* **WHAT YOU WILL DO**
Exact copy, no pictures: restate each entry below word for word.

* **DATA PROVIDED**
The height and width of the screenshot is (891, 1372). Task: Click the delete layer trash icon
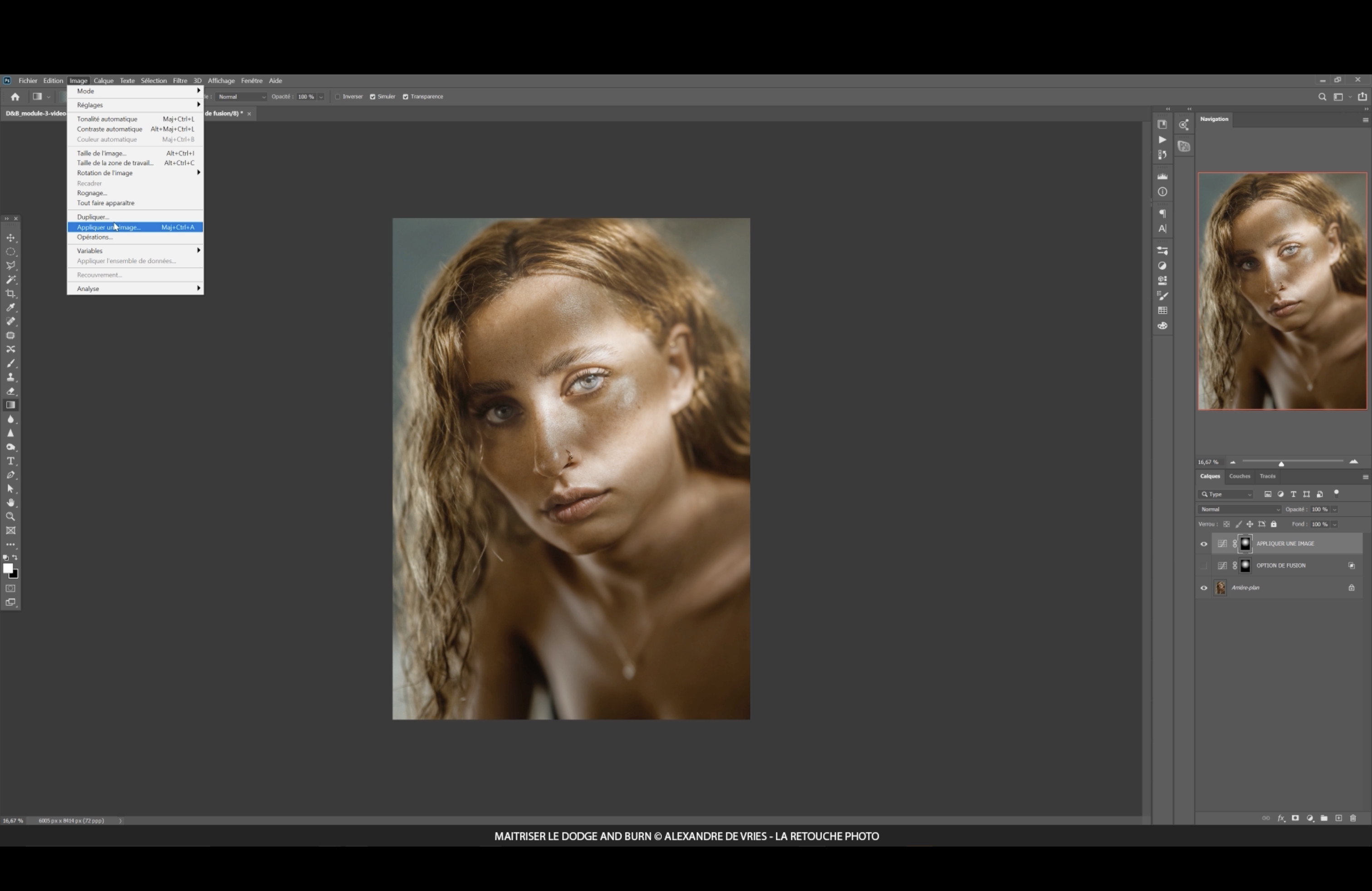1353,818
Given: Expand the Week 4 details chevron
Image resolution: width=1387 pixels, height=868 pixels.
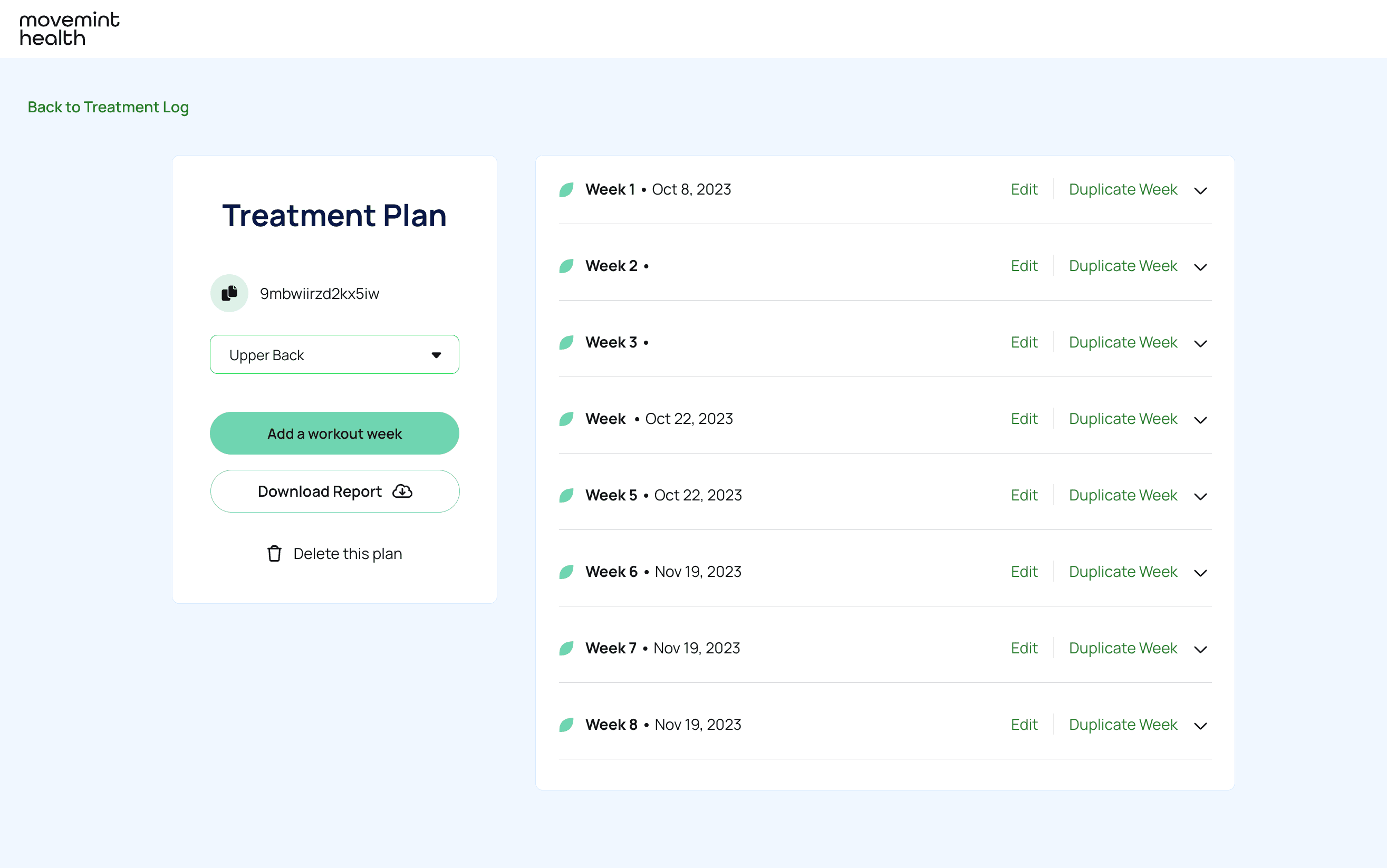Looking at the screenshot, I should coord(1200,420).
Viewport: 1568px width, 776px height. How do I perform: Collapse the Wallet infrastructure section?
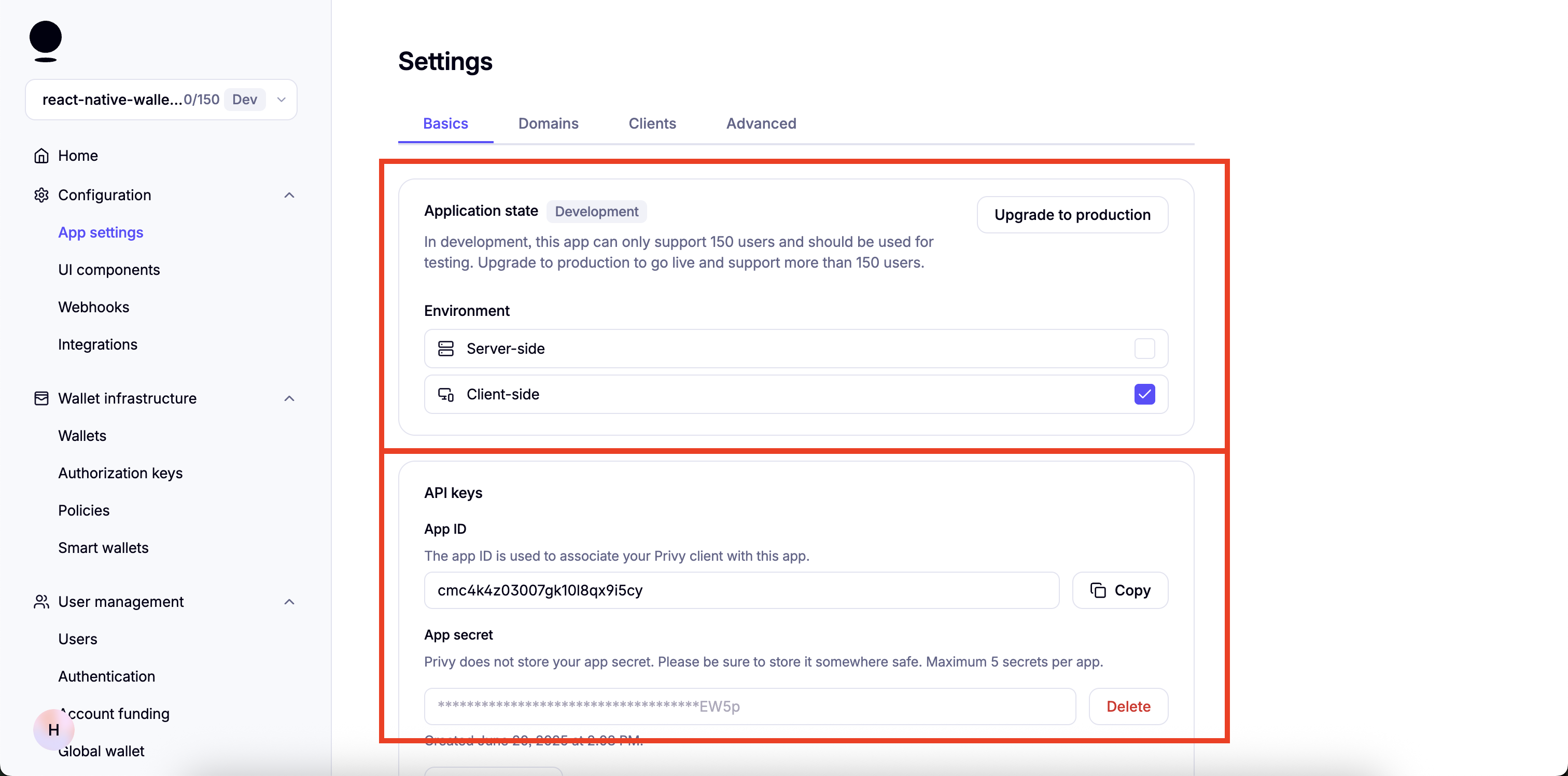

* **COMPLETED TASK**
The height and width of the screenshot is (891, 1372). Task: Click the delete layer trash icon
1353,818
Given: Expand the Week 4 details chevron
Image resolution: width=1387 pixels, height=868 pixels.
Looking at the screenshot, I should coord(1200,420).
Viewport: 1568px width, 776px height. How do I perform: Collapse the Wallet infrastructure section?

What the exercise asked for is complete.